#### LISTED RECORDS:
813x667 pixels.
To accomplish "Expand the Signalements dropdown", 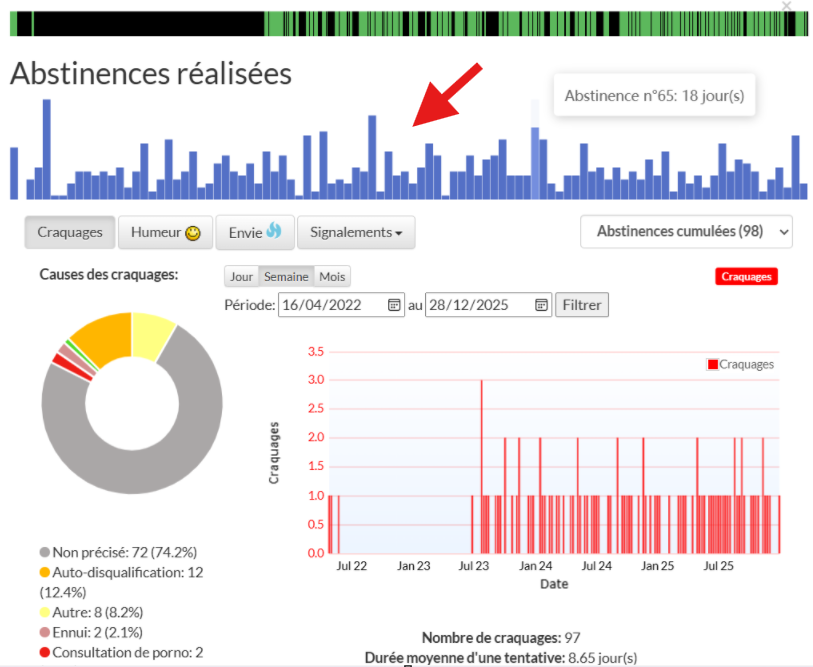I will click(356, 232).
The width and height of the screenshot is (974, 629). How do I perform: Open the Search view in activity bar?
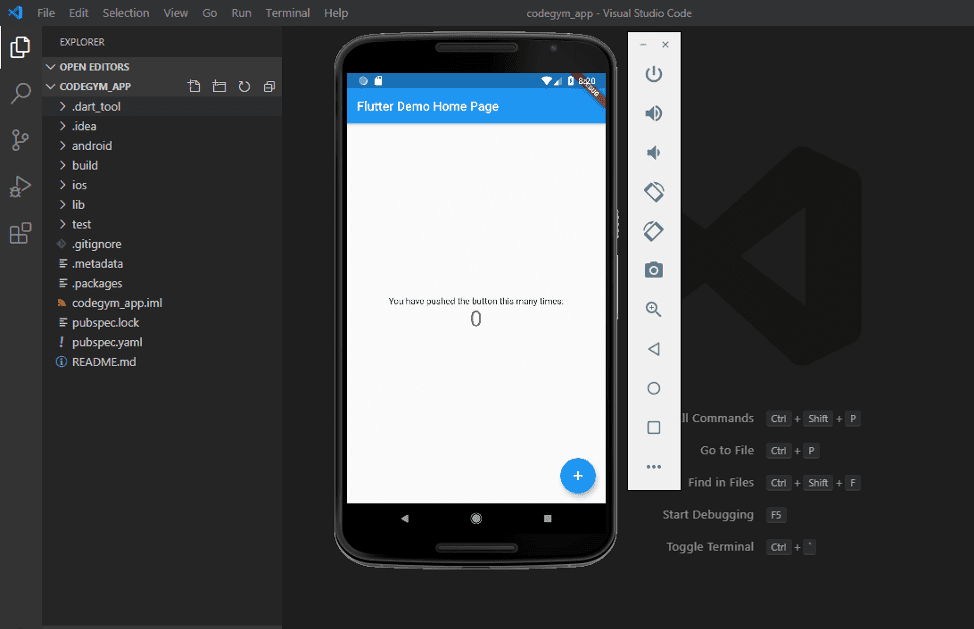tap(20, 94)
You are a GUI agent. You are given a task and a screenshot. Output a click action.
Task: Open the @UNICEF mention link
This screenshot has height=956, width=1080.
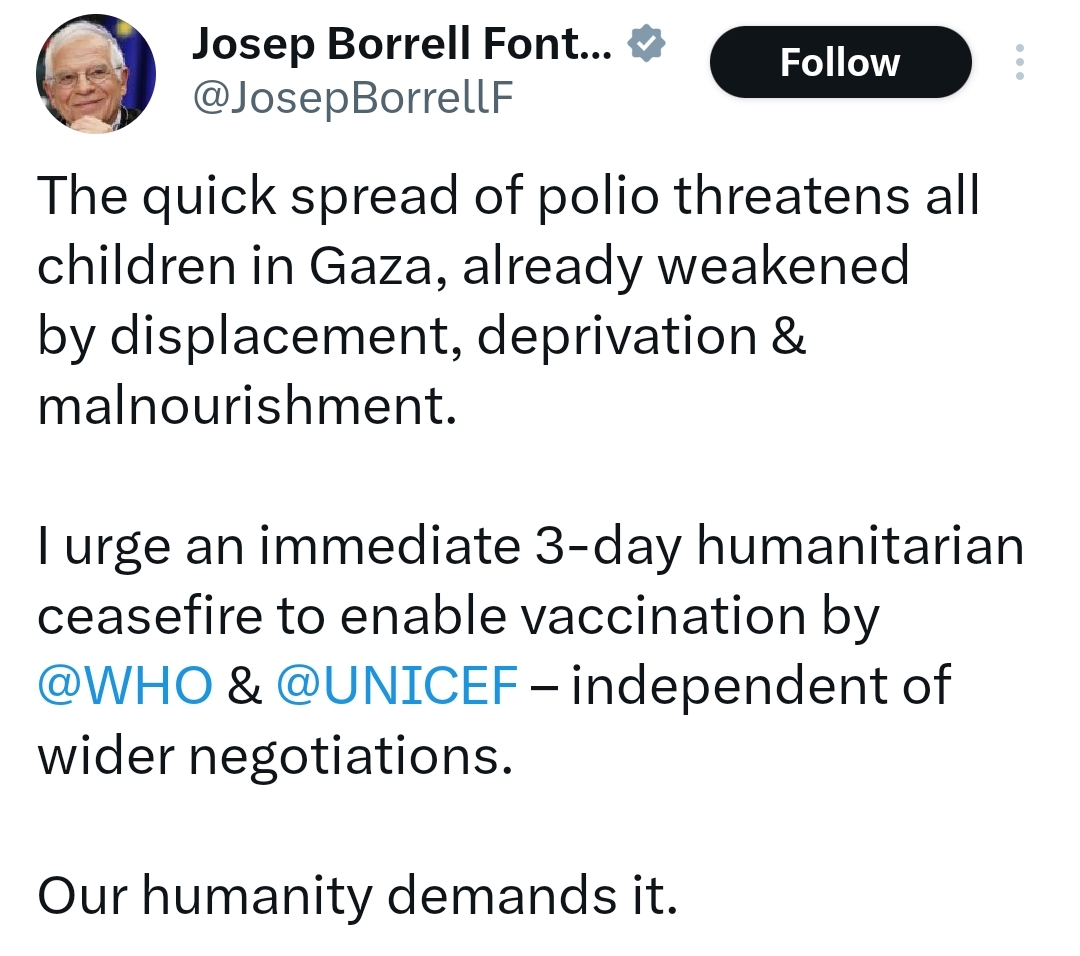pos(396,686)
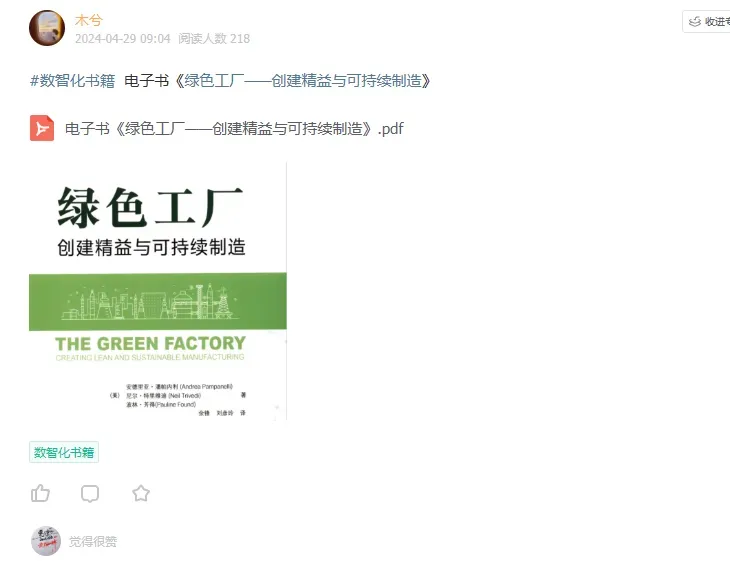
Task: Favorite the post with star icon
Action: (x=141, y=493)
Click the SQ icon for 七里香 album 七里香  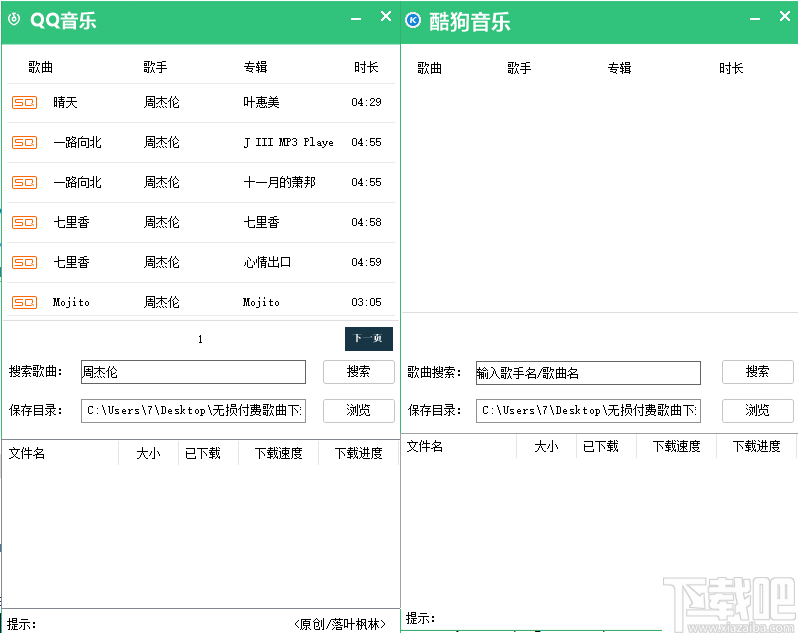24,222
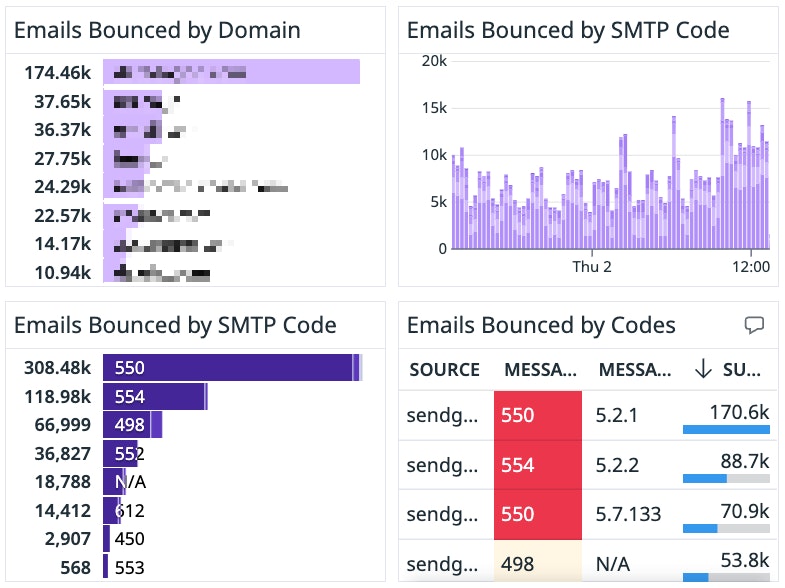Click the first MESSA... column header
The image size is (785, 588).
click(538, 369)
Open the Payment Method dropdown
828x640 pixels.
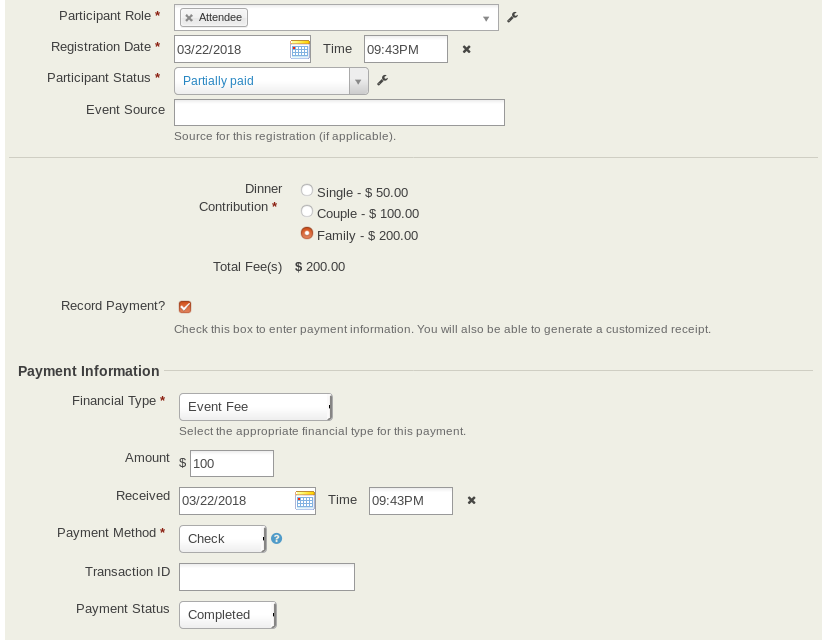[x=221, y=538]
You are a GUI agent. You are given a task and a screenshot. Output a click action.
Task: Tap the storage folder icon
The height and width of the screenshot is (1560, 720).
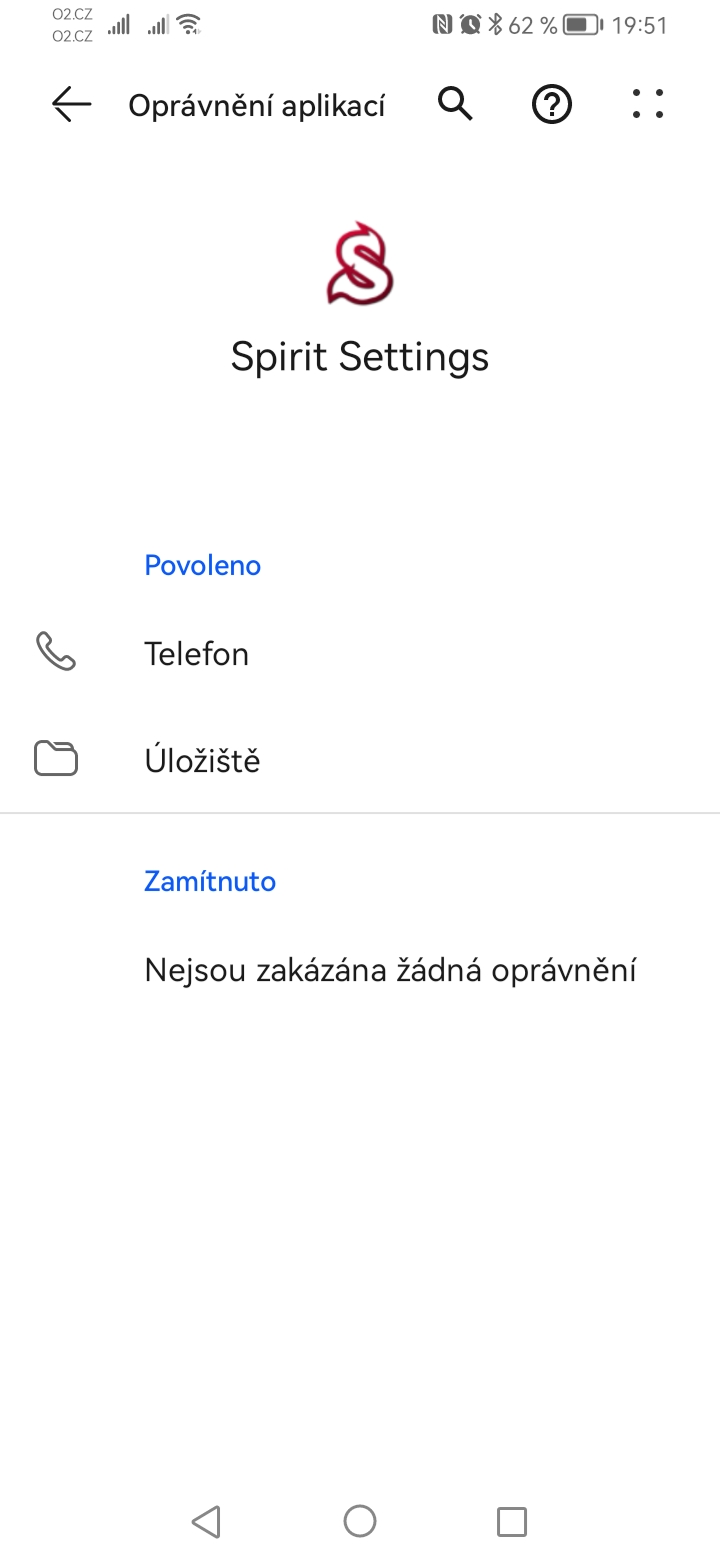pos(56,759)
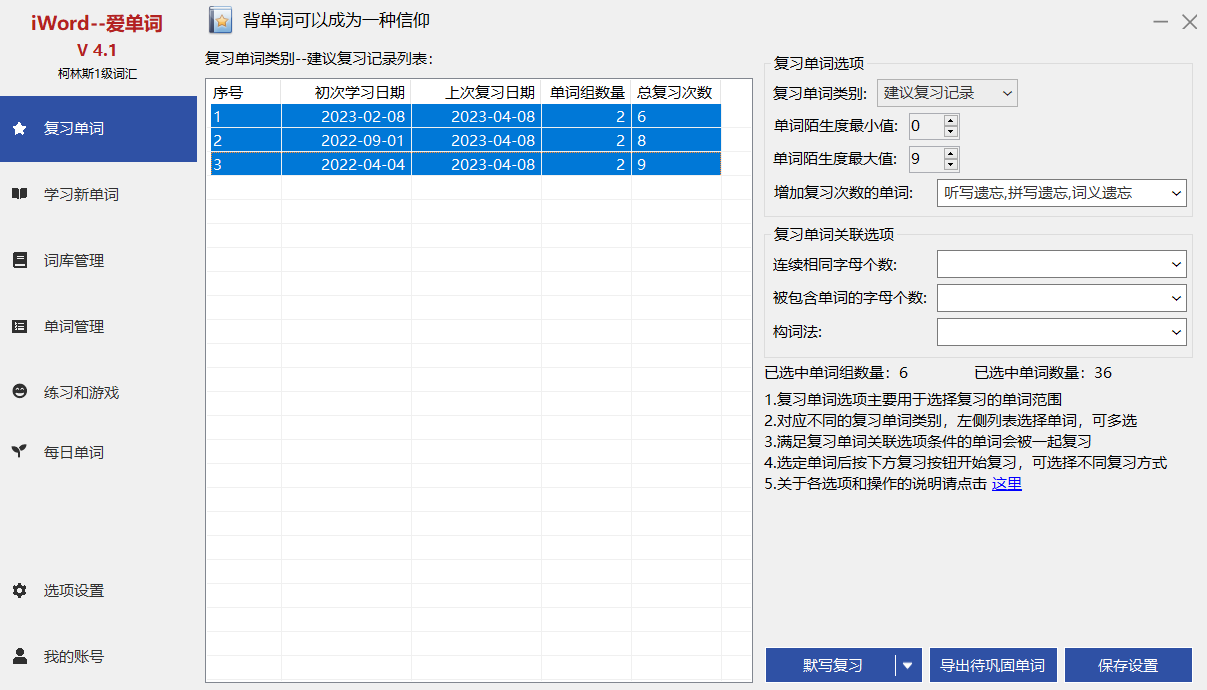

#### PROBLEM STATEMENT:
The lines to be quoted run from the line containing "The height and" through the end of the entries above, both included; quote them exactly and leave out any pictures.

#### REPLY TO THE TASK:
The height and width of the screenshot is (1560, 720).
pos(56,759)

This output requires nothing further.